Effects of GABA B receptor agonists and antagonists on glycemia regulation in mice

BONAVENTURA, MM; CRIVELLO, M; FERREIRA, M.L.; REPETTO, ESTEBAN M.; CYMERYNG, CB; LIBERTUN, C; LUX-LANTOS, V.A.

EUROPEAN JOURNAL OF PHARMACOLOGY

ELSEVIER SCIENCE BV

Lugar: Amsterdam; Año: 2012 vol. 677 p. 188 - 196

0014-2999

γ-Aminobutyric acid (GABA) inhibits insulin secretion through GABA(B) receptors in pancreatic β-cells. We investigated whether GABA(B) receptors participated in the regulation of glucose homeostasis in vivo.

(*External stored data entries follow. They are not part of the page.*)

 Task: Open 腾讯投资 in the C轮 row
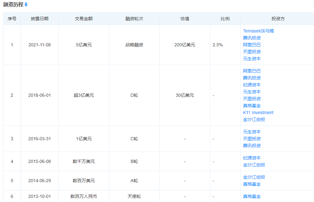click(x=251, y=145)
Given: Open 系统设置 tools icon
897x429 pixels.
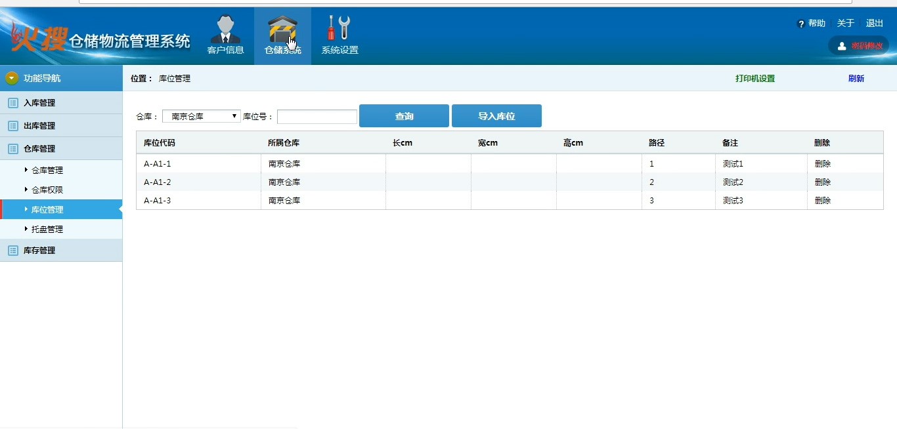Looking at the screenshot, I should [339, 28].
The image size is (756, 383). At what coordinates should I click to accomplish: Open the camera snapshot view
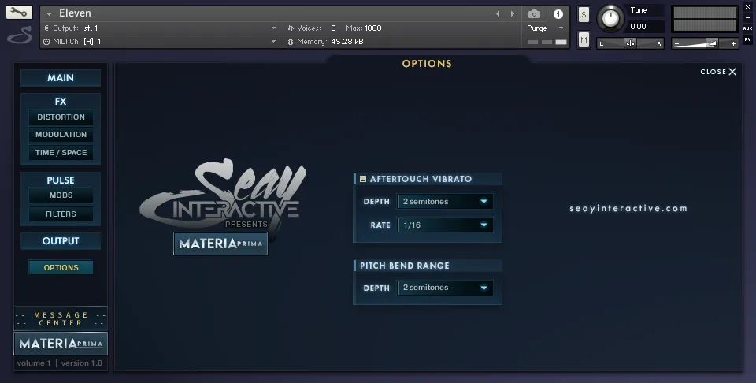[534, 14]
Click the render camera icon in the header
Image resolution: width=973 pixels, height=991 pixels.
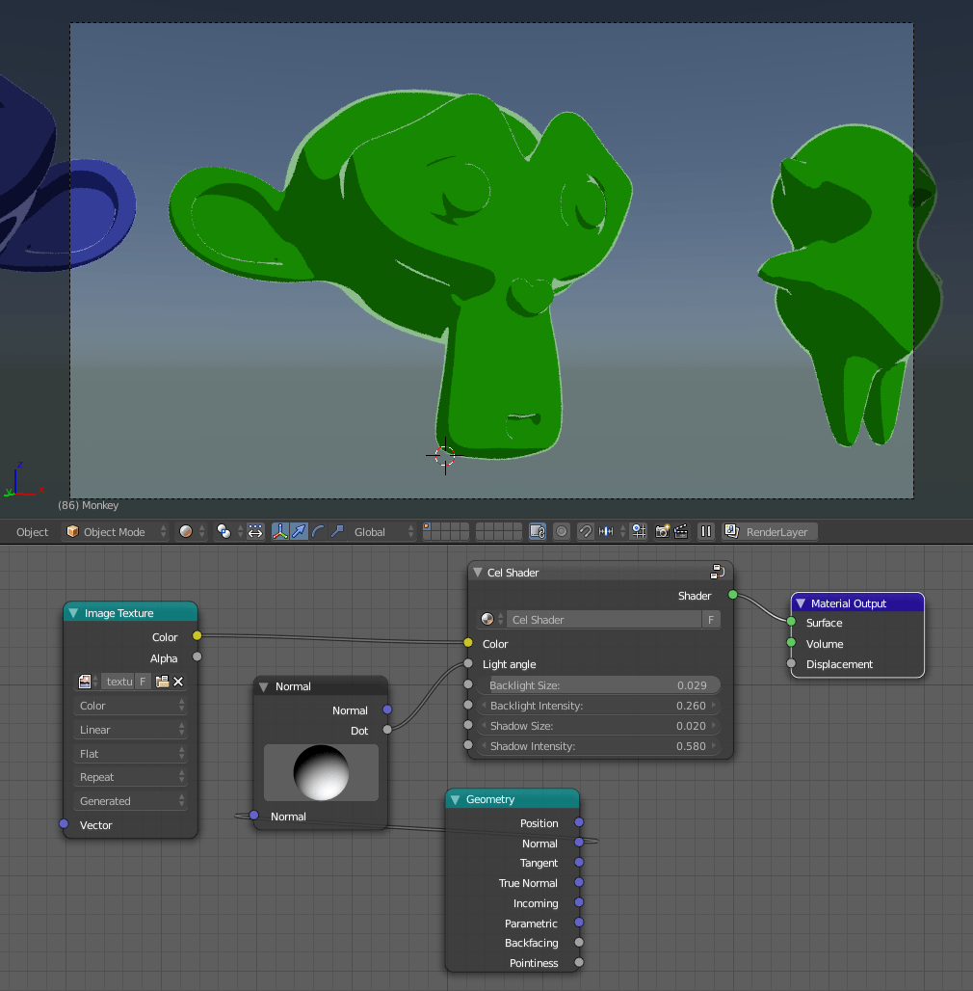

BALB/c mice acutely pre-injected with the GABA(B) receptor agonist baclofen (7.5mg/kg, i.p.) presented glucose intolerance and diminished insulin secretion during a glucose tolerance test (GTT, 2g/kg body weight, i.p.). The GABA(B) receptor antagonist 2-hydroxysaclofen (15 mg/kg, i.p.) improved the GTT and reversed the baclofen effect. Also a slight increase in insulin secretion was observed with 2-hydroxysaclofen. In incubated islets 1.10(-5)M baclofen inhibited 20mM glucose-induced insulin secretion and this effect was reversed by coincubation with 1.10(-5)M 2-hydroxysaclofen. In chronically-treated animals (18 days) both the receptor agonist (5mg/kg/day i.p.) and the receptor antagonist (10mg/kg/day i.p.) induced impaired GTTs; the receptor antagonist, but not the agonist, also induced a decrease in insulin secretion. No alterations in insulin tolerance tests, body weight and food intake were observed with the treatments. In addition glucagon, insulin-like growth factor I, prolactin, corticosterone and growth hormone, other hormones involved in glucose metabolism regulation, were not affected by chronic baclofen or 2-hydroxysaclofen. In islets obtained from chronically injected animals with baclofen, 2-hydroxysaclofen or saline (as above), GABA(B2) mRNA expression was not altered. Results demonstrate that GABA(B) receptors are involved in the regulation of glucose homeostasis in vivo. Treatment with receptor agonists or antagonists, given acutely or chronically, altered glucose homeostasis and insulin secretion alerting to the need to evaluate glucose metabolism during the clinical use of these drugs.